[[ The input open ]]
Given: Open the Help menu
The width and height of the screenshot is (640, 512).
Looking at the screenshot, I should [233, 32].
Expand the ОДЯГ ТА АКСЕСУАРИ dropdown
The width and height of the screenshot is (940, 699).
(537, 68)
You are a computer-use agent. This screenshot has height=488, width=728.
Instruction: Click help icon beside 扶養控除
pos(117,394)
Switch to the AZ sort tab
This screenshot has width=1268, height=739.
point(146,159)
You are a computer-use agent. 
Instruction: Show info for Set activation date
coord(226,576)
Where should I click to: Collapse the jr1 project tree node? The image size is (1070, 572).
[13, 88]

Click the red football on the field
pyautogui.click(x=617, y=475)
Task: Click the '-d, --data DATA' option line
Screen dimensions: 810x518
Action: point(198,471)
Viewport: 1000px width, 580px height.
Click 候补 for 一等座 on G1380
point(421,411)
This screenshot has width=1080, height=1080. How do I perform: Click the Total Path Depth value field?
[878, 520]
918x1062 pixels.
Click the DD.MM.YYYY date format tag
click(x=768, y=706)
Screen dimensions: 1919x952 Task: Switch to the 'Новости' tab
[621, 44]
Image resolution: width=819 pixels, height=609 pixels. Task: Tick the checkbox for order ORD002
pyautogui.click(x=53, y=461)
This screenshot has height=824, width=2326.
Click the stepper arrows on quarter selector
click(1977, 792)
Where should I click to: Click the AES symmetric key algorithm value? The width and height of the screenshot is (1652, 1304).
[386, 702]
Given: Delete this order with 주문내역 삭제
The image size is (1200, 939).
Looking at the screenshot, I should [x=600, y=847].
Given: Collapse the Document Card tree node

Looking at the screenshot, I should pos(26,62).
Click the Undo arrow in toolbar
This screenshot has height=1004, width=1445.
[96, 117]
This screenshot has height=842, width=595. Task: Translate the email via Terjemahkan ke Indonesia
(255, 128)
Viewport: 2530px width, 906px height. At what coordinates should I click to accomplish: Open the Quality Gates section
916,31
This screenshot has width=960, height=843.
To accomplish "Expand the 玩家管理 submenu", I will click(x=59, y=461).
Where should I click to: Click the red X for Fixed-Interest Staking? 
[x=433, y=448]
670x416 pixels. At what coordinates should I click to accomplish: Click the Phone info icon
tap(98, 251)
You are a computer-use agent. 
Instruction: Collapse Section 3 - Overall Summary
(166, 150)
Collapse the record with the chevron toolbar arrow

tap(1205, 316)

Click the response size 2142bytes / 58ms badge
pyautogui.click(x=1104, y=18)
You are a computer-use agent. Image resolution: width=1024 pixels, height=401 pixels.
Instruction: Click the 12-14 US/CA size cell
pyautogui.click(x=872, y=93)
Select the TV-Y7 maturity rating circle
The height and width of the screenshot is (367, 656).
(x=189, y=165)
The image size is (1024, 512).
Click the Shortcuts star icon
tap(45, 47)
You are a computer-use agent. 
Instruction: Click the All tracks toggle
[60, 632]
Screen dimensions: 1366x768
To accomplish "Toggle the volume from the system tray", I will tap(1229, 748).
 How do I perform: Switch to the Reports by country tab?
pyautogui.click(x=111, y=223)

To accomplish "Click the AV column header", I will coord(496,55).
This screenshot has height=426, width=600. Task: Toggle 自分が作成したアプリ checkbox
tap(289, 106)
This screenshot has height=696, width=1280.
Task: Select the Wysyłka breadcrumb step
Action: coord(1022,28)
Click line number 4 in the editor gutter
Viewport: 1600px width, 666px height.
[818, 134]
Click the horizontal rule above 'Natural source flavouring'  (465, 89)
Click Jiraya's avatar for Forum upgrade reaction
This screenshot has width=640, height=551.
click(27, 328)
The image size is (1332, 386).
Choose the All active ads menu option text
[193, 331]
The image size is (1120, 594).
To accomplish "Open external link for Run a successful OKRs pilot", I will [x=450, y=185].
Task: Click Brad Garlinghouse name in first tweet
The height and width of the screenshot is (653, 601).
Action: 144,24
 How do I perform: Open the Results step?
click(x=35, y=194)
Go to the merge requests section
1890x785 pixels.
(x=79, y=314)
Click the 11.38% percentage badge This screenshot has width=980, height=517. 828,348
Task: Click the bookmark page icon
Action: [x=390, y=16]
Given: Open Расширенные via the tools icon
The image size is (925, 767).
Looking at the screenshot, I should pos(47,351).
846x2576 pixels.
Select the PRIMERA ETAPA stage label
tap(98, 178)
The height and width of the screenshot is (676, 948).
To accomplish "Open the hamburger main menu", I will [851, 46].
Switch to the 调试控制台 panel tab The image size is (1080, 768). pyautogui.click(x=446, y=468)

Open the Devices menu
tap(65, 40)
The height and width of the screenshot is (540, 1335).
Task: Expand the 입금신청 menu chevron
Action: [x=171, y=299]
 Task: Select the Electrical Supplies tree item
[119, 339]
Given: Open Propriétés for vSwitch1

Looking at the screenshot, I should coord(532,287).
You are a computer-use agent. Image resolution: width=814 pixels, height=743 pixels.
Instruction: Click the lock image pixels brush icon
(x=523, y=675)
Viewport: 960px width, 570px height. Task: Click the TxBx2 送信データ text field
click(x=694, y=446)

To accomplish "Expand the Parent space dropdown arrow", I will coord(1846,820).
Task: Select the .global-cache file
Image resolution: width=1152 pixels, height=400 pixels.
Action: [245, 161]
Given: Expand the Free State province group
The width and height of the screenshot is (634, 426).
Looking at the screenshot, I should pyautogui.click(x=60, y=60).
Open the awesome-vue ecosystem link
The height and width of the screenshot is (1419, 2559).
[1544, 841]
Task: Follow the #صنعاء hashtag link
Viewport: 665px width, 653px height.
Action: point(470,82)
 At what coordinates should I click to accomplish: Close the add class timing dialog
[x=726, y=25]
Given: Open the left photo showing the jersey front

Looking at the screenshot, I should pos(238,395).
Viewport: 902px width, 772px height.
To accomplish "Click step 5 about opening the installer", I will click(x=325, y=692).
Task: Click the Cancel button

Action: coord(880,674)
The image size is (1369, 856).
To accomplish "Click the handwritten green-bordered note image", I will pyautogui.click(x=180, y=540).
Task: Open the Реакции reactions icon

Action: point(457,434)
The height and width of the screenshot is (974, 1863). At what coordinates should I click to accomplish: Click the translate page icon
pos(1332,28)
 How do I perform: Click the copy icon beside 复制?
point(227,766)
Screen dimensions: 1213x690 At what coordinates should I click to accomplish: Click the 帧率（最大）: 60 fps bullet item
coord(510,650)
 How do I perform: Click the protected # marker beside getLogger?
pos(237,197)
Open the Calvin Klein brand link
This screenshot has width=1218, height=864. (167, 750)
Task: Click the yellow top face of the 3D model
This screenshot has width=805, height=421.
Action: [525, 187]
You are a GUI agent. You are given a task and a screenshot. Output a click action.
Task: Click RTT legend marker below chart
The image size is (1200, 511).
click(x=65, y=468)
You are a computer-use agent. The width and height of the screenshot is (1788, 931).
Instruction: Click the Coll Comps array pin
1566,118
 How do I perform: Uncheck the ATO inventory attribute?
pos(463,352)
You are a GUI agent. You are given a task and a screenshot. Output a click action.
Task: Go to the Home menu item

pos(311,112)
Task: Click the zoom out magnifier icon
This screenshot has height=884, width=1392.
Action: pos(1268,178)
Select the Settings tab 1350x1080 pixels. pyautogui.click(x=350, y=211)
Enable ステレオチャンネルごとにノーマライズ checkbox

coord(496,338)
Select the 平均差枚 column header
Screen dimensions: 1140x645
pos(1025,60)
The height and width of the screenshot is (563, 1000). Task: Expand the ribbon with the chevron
[[ The input closed ]]
▸ **Work item**
Print only the lines running from the one with "Enable ステレオチャンネルごとにノーマライズ checkbox" to the final line of the data above, each exactly as it appears.

▸ **Reply**
Enable ステレオチャンネルごとにノーマライズ checkbox

coord(496,338)
Select the 平均差枚 column header
Screen dimensions: 1140x645
pos(1025,60)
The height and width of the screenshot is (563, 1000). Task: Expand the ribbon with the chevron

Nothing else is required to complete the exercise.